--- TASK MATERIAL Enclosed Below ---

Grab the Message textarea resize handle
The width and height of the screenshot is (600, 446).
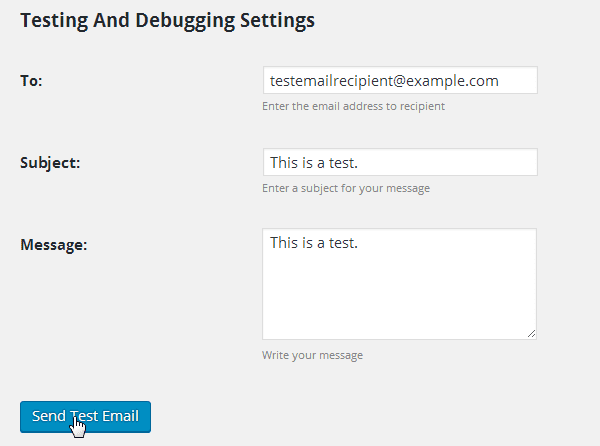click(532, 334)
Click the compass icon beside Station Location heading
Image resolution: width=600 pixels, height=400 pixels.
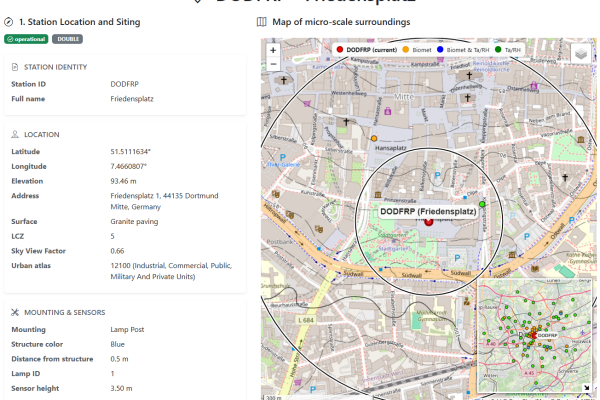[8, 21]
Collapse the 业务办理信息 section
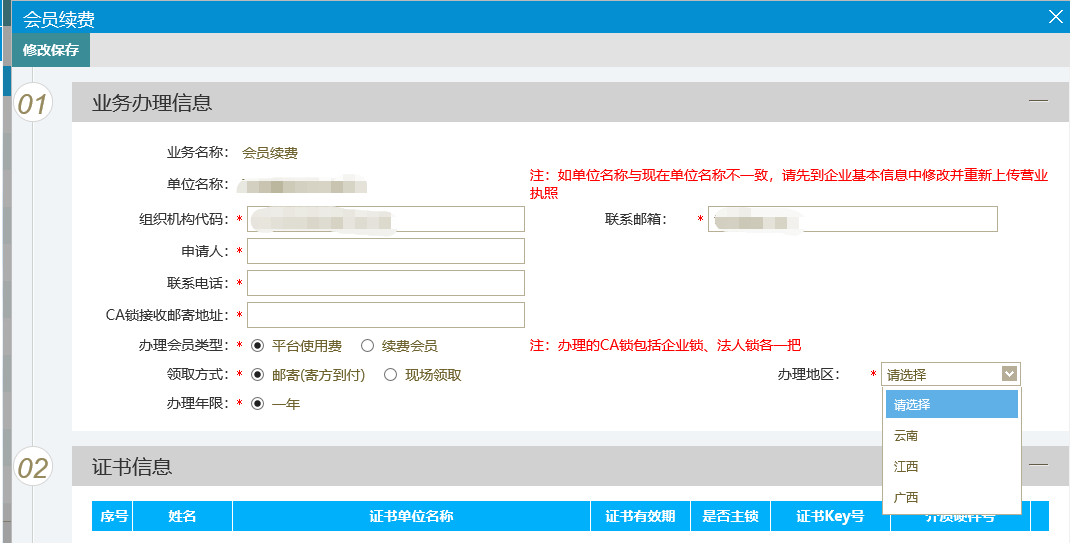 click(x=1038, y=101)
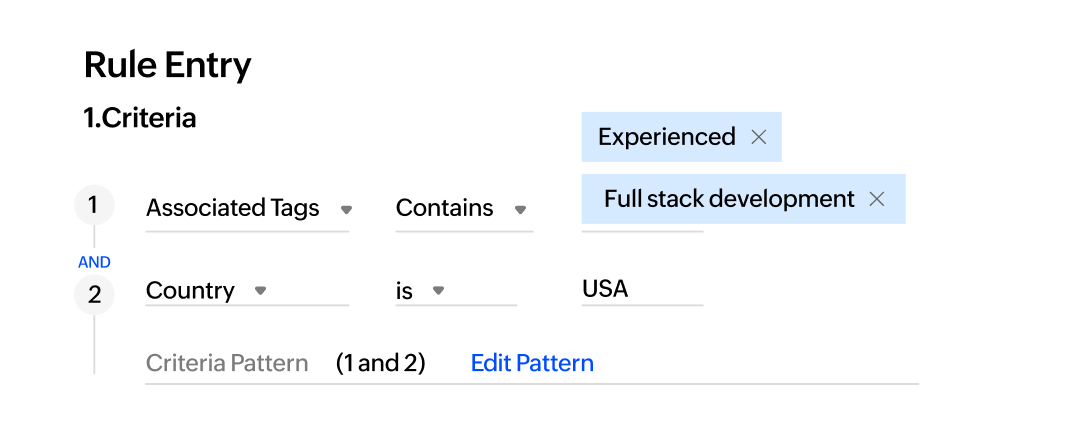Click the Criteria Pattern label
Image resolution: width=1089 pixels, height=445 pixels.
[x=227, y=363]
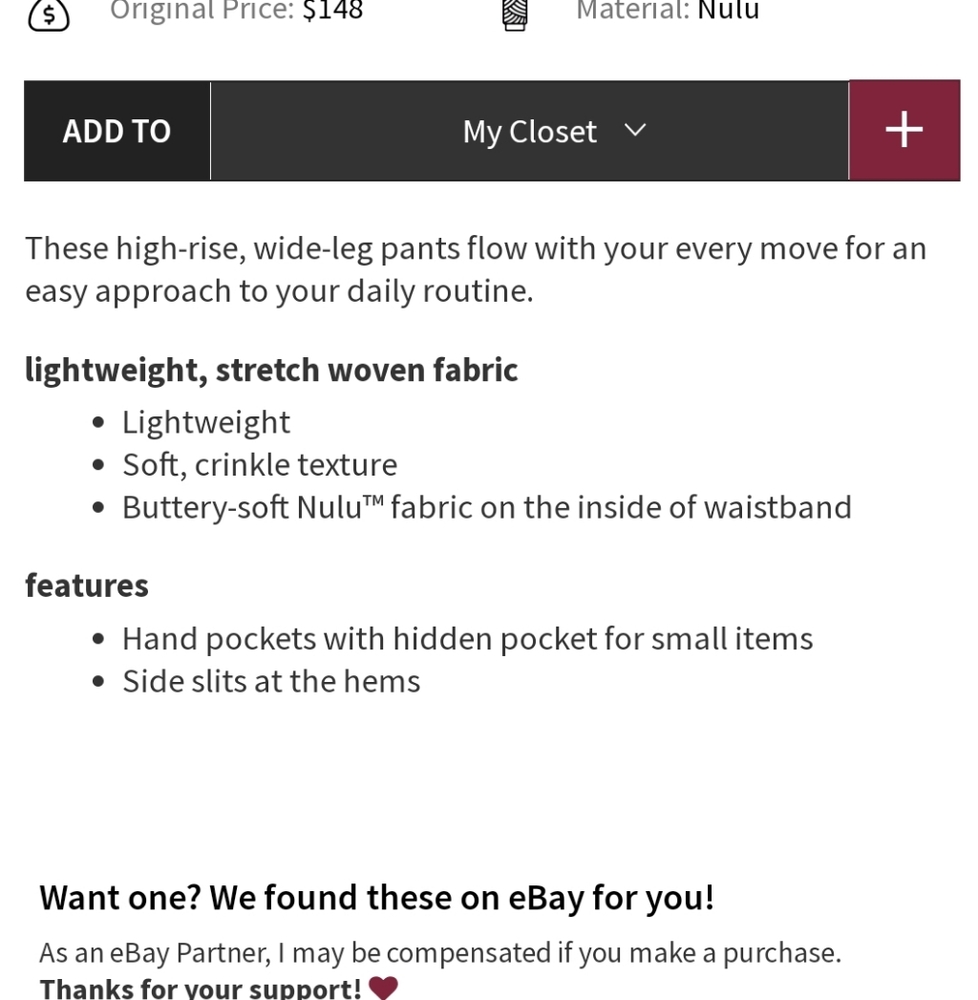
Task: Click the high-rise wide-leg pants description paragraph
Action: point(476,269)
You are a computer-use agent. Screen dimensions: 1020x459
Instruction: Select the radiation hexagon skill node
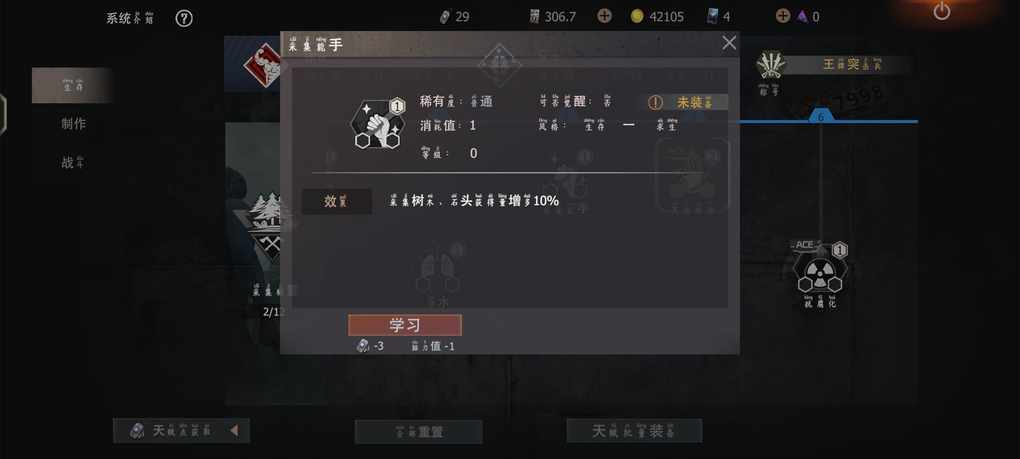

--- End of Enclosed TASK MATERIAL ---

_DIRECTIONS FOR THIS TASK_
Print the full listing above exactly. Pictures stay out of the copy.

_WRITTEN ANSWER_
Grab the Message textarea resize handle
The width and height of the screenshot is (600, 446).
click(532, 334)
Click the compass icon beside Station Location heading
Image resolution: width=600 pixels, height=400 pixels.
[8, 21]
Collapse the 业务办理信息 section
 click(x=1038, y=101)
Click the Criteria Pattern label
Image resolution: width=1089 pixels, height=445 pixels.
[x=227, y=363]
Task: Click the high-rise wide-leg pants description paragraph
Action: point(476,269)
You are a computer-use agent. Screen dimensions: 1020x459
Instruction: Select the radiation hexagon skill node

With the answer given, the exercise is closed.